Avoid using these products completely.
Disulfoton is part of a class of pesticides called organophosphates, which have been largely withdrawn from the market. However, it still exists and shows up in some rose-protective products.
Disulfoton is not only extremely toxic to dogs – it causes vomiting, diarrhea, seizures and possibly death – it is also a dog’s idea of good food.
“Dogs will eat as much of it as they can get,” says veterinarian Tina Wismer of the ASPCA’s Animal Poison Control Center.
It is often mixed with fertilizers such as blood and bone meal, making it even more appealing to the dog’s palate.
Wismer recommends that dog parents stay completely away from disulfoton pesticides. But if you absolutely must use it, keep your pup out of the treated area and store leftover chemicals in a chew-proof container, out of reach.
Snail and snail bait with metaldehyde
This kind of snail and snail bait can cause tremors, seizures, and even death — and again, it tastes tremendously good to dogs.
If you have a dog, use something else. Bait with iron phosphate is a less toxic version.
Use herbicides with caution if you have a dog
Roundup and similar herbicides are not as dangerous as disulfoton and snail bait, but they can still cause vomiting if eaten.
Bring your dogs indoors when applying herbicides, along with their chew toys, food bowls, and anything else they can put their mouths on, making sure to keep them there until the treated area is good and dry.
Once it dries, the chemical has moved to the root of the plant and the lawn is considered dog safe.
You can also try using corn gluten meal instead of chemicals; it’s a natural herbicide, and Wismer says it’s effective and safe for dogs.
What about the long-term effects of garden chemicals?
While some chemicals are known to be harmful, not much research has been done to find out how several other popular garden chemicals affect dogs in the long run, and right now the answer is frustrating: “We don’t really know.”

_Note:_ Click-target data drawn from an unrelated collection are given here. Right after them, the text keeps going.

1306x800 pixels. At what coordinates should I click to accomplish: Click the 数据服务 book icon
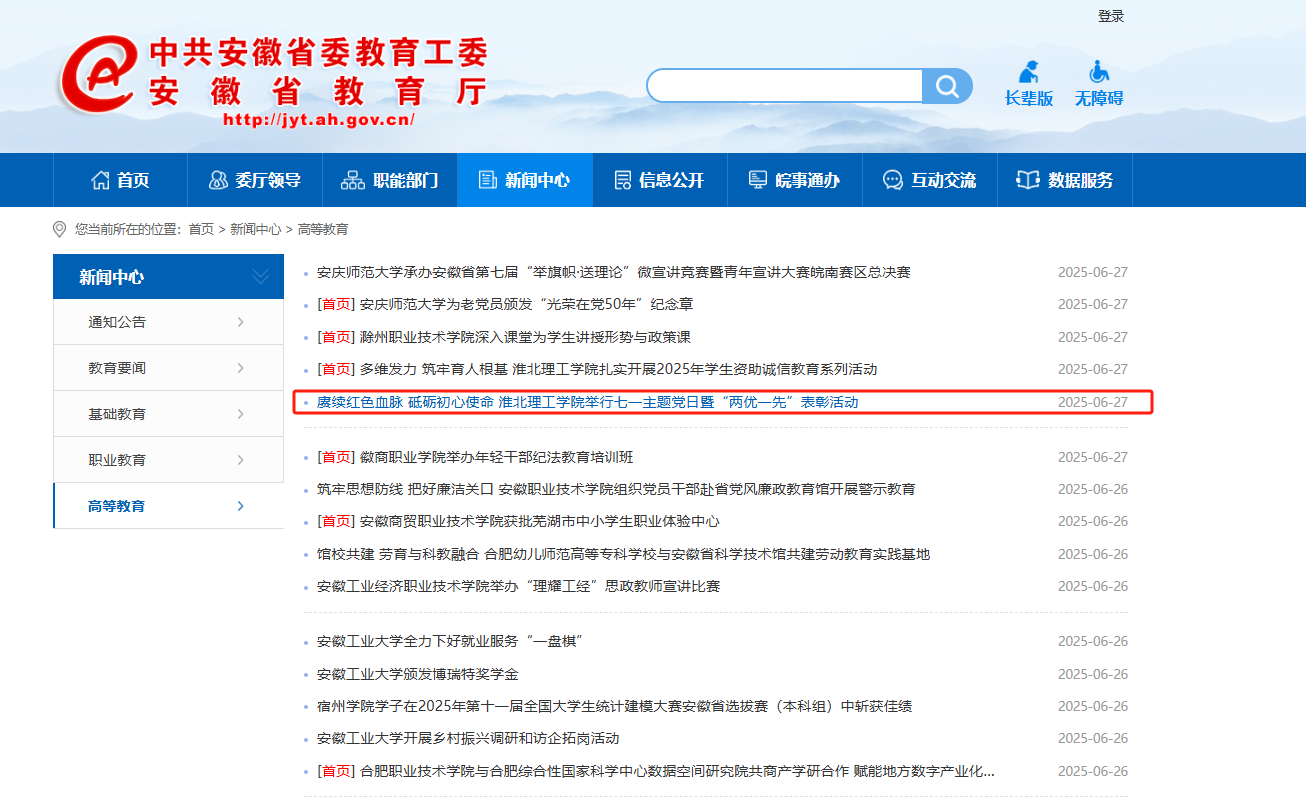click(1027, 180)
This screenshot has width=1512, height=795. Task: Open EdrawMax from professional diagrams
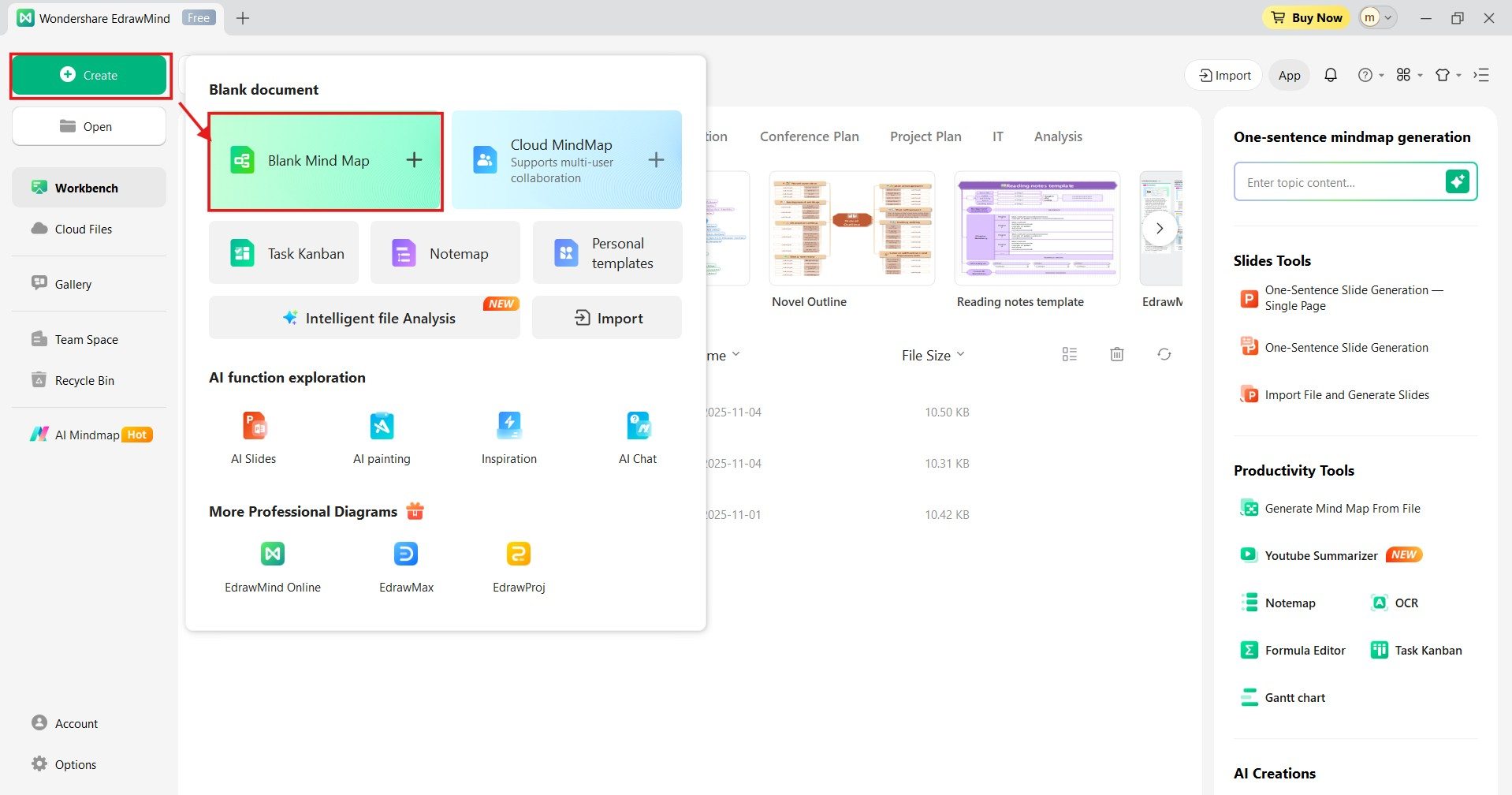pyautogui.click(x=405, y=564)
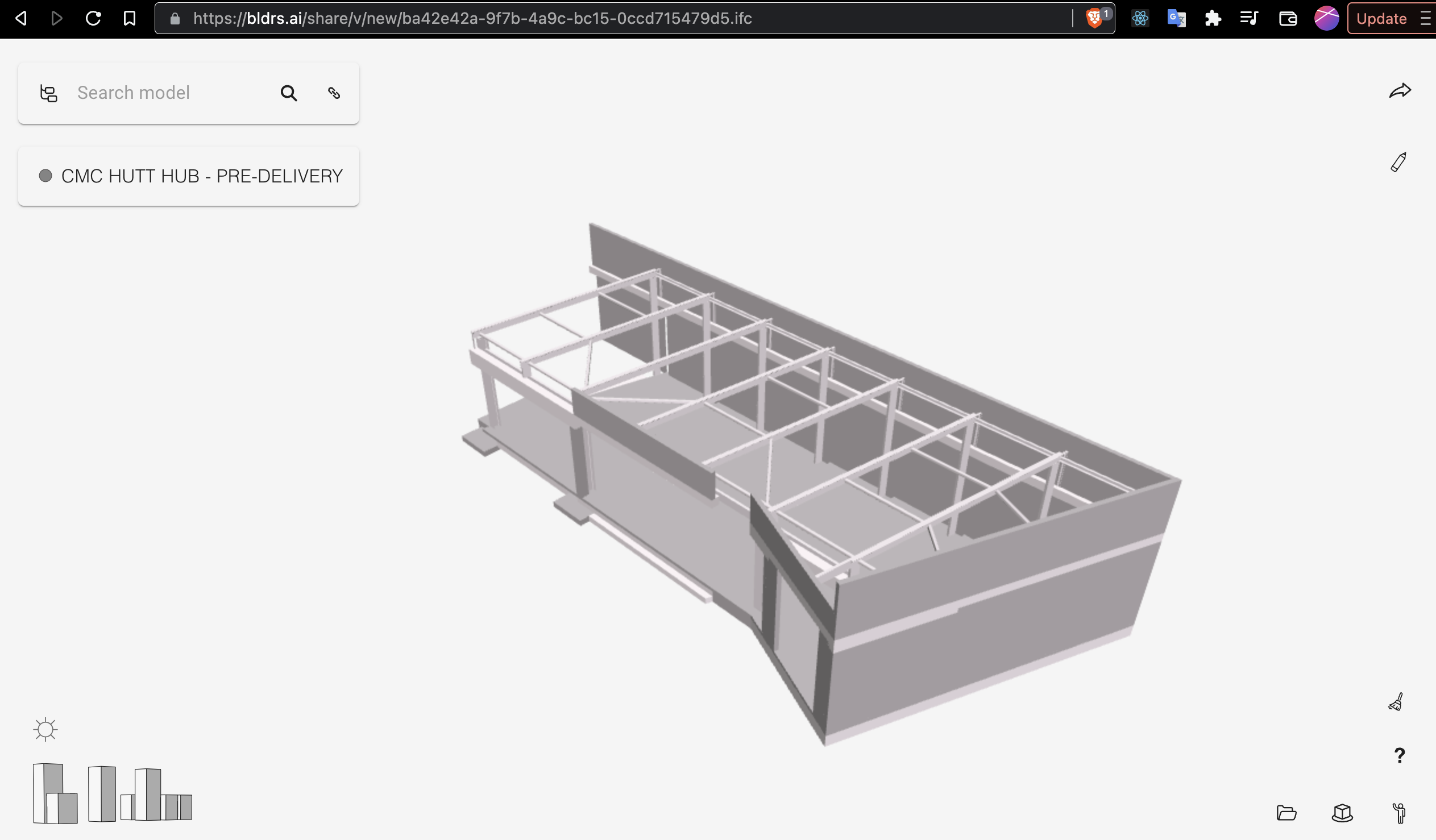Click the 3D cube icon
The width and height of the screenshot is (1436, 840).
pos(1342,813)
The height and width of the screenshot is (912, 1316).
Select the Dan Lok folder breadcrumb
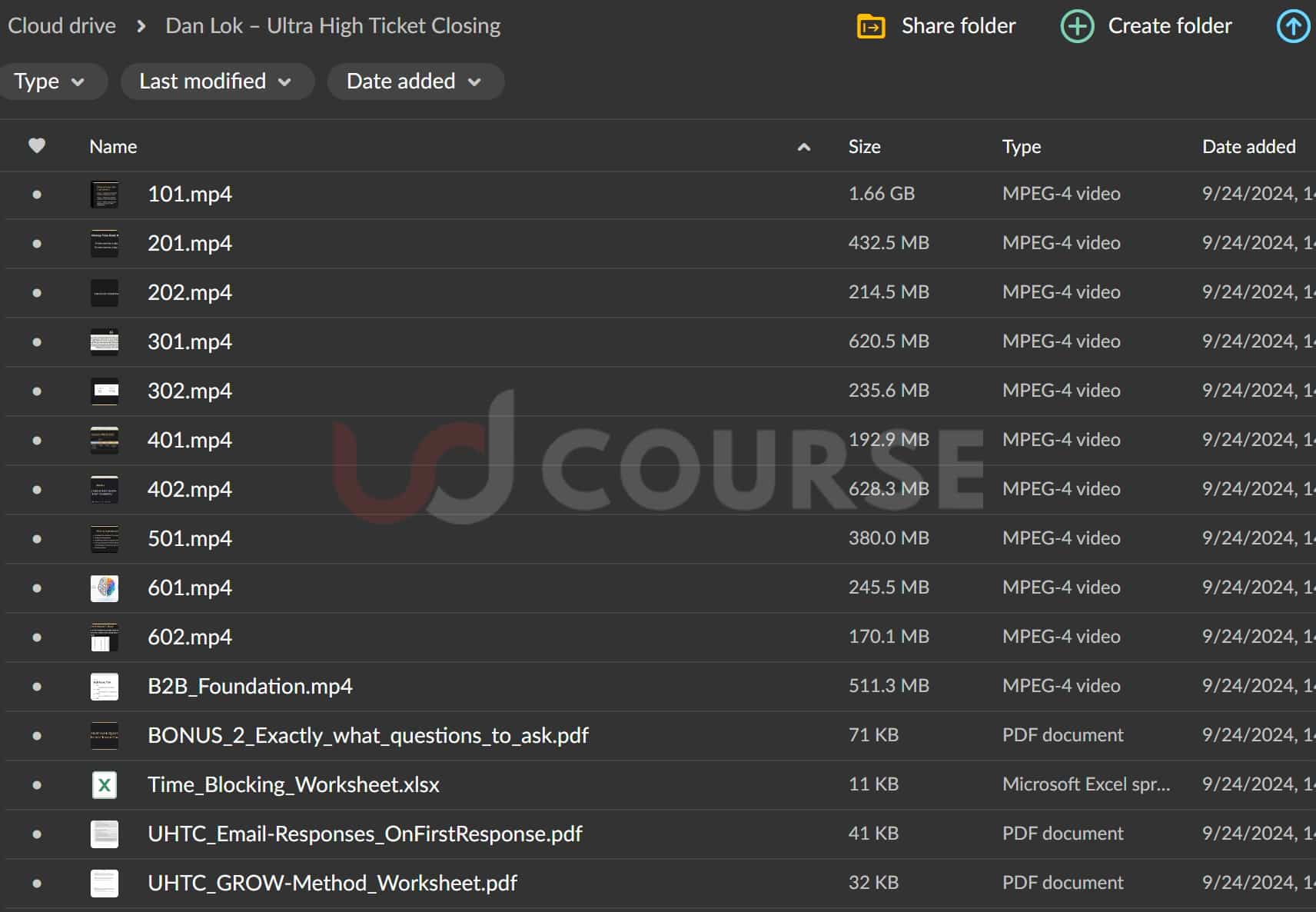tap(333, 26)
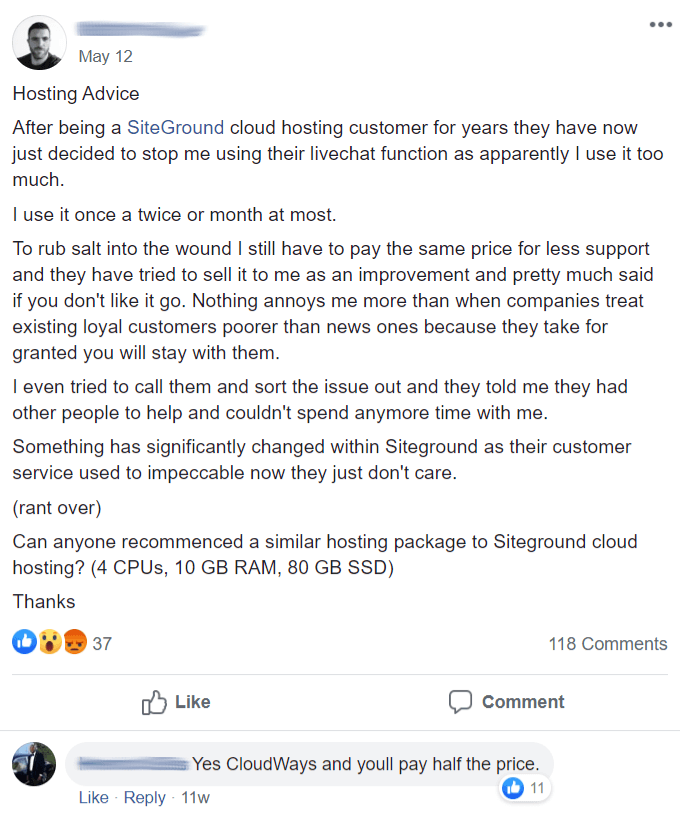Select the thumbs-up reaction emoji on the post
This screenshot has height=820, width=680.
pyautogui.click(x=23, y=641)
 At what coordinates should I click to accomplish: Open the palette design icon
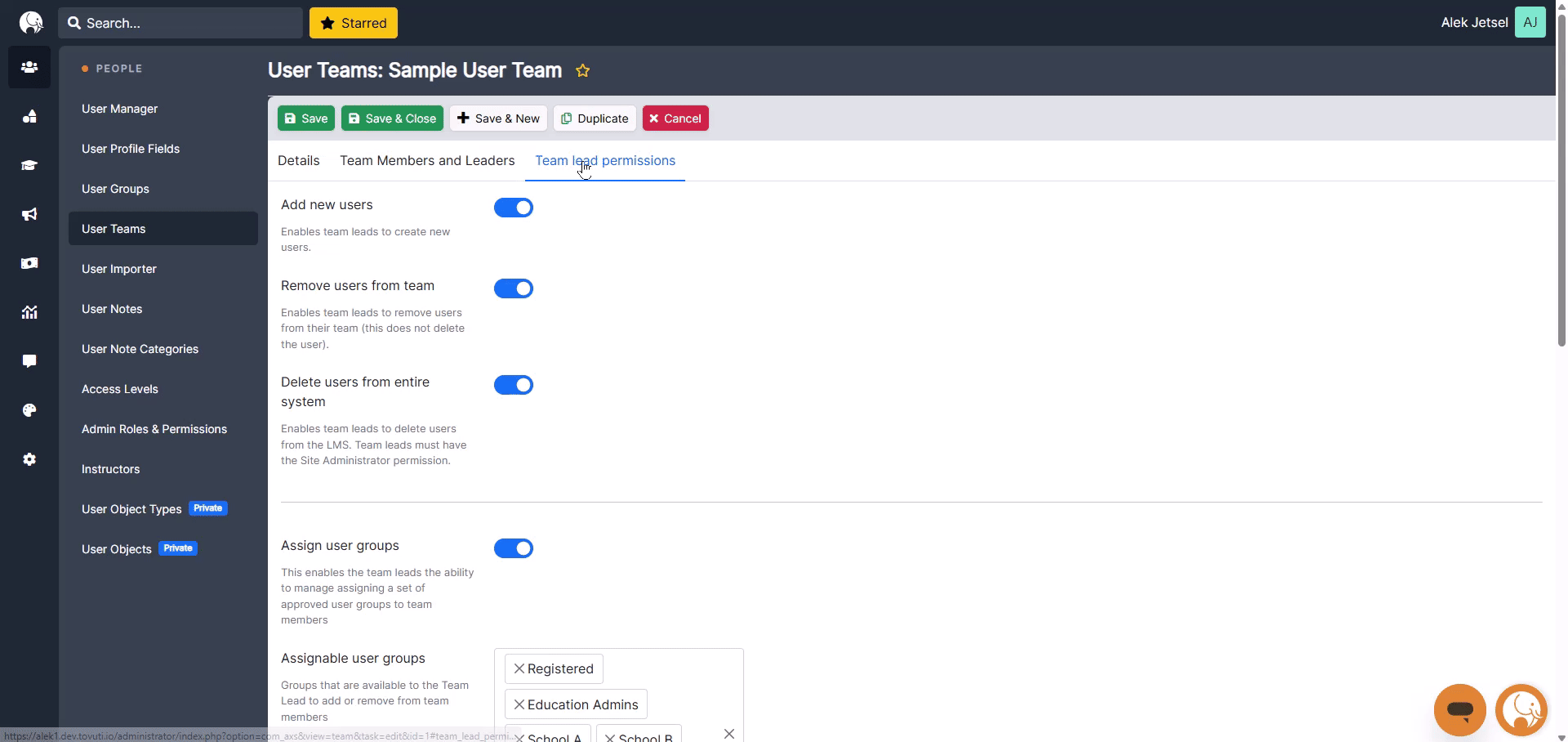tap(29, 410)
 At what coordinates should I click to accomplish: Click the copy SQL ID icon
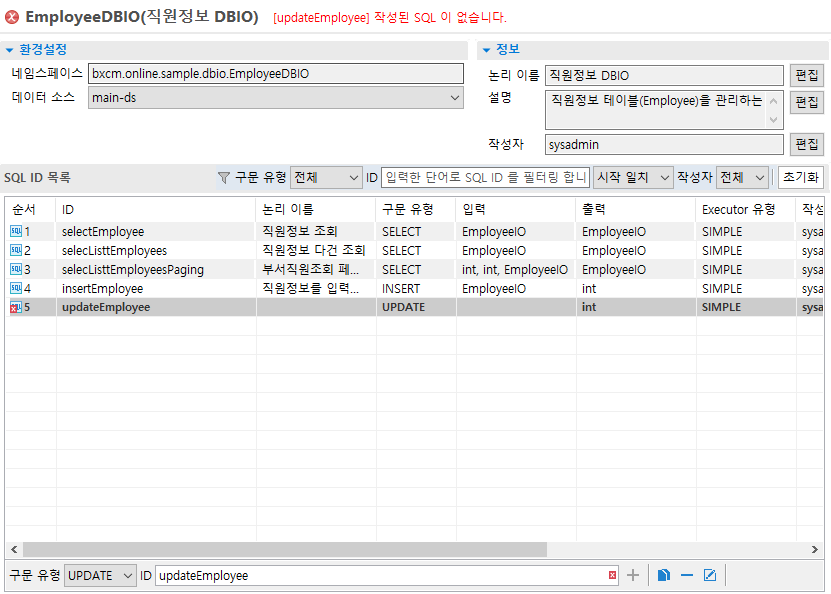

One study found that Scottish Terriers who lived in homes that used phenoxy herbicides were about 4.4 times more likely to develop bladder cancer. Unfortunately, no one followed up on the study, and because the study didn’t look at the other healthy dogs living with the dogs that developed cancer, Wismer says it’s inconclusive.
What we do know is that cancer is the leading cause of death in many dog breeds, and playing it safe is never a bad idea.
“I would definitely minimize garden chemicals and use organic options if I can,” says Wismer.
It’s definitely better for the planet, and it might be better for your dog.